Every line with the string "Data" must be copied from the entries below.

-------- Information --------

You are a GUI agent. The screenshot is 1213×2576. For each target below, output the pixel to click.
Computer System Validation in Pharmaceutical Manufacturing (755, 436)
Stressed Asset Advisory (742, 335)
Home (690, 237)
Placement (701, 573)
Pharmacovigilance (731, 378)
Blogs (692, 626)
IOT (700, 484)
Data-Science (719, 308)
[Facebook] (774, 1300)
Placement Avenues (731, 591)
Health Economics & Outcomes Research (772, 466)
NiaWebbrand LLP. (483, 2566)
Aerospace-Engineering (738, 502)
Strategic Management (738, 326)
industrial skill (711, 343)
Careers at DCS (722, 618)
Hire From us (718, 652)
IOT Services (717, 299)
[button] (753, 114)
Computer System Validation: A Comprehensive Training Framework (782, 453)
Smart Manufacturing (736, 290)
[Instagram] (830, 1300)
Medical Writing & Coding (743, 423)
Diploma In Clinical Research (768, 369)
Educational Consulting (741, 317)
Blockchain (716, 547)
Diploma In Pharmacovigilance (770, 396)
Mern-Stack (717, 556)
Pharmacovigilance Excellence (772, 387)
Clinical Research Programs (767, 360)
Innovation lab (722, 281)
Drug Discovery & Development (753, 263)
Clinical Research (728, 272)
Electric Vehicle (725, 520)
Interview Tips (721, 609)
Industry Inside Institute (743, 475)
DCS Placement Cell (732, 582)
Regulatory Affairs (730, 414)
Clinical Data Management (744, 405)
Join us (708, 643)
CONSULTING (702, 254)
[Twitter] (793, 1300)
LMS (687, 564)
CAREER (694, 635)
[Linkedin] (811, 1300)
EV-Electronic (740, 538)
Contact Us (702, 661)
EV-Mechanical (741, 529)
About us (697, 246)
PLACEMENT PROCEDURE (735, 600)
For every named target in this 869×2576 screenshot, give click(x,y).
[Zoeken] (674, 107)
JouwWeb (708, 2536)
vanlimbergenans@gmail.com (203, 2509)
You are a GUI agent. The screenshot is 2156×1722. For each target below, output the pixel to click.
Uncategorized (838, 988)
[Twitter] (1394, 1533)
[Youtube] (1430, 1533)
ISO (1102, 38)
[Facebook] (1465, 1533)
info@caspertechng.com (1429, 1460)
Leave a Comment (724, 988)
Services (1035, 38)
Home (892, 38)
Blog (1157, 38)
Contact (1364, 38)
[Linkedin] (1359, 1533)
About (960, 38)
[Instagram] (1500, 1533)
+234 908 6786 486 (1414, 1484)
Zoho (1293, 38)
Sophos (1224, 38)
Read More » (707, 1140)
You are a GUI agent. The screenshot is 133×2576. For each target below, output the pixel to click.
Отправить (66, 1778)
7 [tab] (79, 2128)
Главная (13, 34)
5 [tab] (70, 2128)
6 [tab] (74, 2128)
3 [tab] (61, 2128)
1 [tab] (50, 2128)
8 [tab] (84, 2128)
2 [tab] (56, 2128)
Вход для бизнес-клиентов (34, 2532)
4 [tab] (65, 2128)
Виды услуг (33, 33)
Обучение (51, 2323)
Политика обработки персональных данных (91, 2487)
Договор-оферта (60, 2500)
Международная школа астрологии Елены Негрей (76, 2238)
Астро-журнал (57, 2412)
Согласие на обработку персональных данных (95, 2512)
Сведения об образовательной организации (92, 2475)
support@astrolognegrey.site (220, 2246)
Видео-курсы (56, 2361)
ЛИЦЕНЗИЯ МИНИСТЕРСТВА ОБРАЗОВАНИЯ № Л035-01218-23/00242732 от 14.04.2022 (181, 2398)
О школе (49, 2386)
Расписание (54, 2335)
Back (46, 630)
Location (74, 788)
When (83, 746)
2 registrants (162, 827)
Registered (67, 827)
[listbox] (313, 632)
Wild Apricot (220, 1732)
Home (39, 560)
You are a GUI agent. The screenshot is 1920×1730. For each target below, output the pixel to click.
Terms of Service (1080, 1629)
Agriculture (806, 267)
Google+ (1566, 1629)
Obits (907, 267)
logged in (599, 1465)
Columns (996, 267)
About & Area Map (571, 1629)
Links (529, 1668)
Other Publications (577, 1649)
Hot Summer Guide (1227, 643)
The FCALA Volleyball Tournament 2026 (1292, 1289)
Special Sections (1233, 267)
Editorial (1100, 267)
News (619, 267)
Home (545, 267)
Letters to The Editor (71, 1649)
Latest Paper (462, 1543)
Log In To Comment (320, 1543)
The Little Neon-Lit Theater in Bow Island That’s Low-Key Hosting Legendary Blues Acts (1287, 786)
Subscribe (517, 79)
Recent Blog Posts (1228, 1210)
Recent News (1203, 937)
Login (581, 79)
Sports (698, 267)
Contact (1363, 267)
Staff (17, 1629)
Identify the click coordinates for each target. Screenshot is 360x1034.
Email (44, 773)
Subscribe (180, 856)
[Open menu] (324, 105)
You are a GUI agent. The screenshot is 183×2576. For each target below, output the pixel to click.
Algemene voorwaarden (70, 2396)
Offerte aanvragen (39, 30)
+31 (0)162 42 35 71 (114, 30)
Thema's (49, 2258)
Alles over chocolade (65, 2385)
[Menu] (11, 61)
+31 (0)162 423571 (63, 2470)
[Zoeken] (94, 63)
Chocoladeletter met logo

--------

Answer box:
Data-Science (719, 308)
Clinical Data Management (744, 405)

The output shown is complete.